### [Provided records]
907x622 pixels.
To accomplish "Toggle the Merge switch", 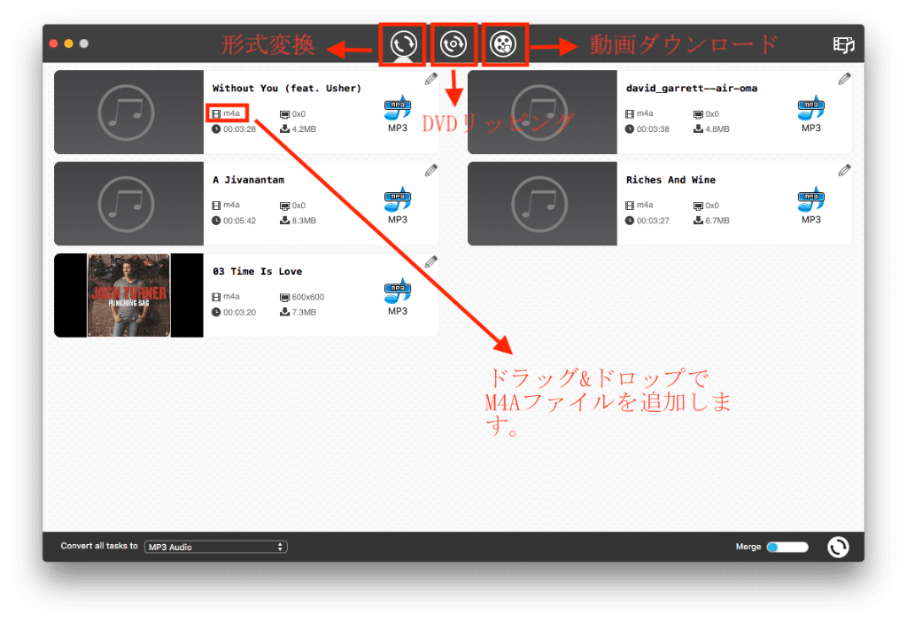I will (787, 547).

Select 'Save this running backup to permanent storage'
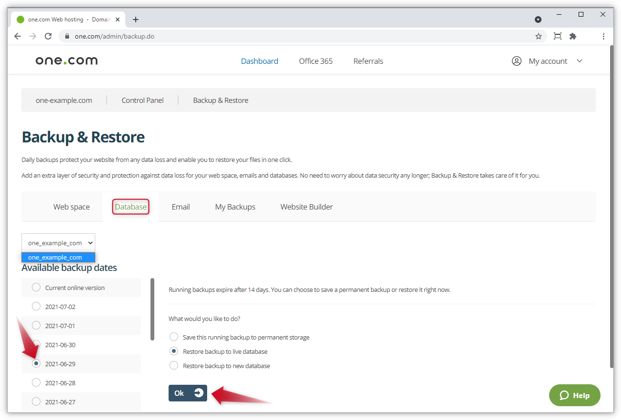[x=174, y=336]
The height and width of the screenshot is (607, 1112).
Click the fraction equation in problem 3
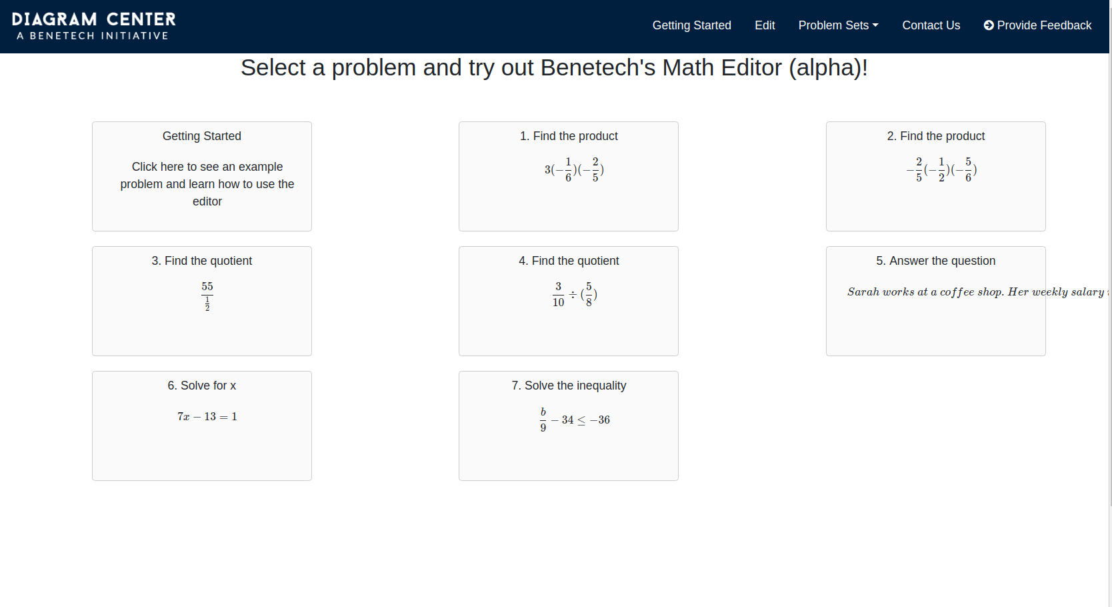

### [About this task]
Beginning with the line that contains "The height and" and ending with the final line of the listing, return each line exactly. Omit all pictures.

### [Solution]
The height and width of the screenshot is (607, 1112).
Click the fraction equation in problem 3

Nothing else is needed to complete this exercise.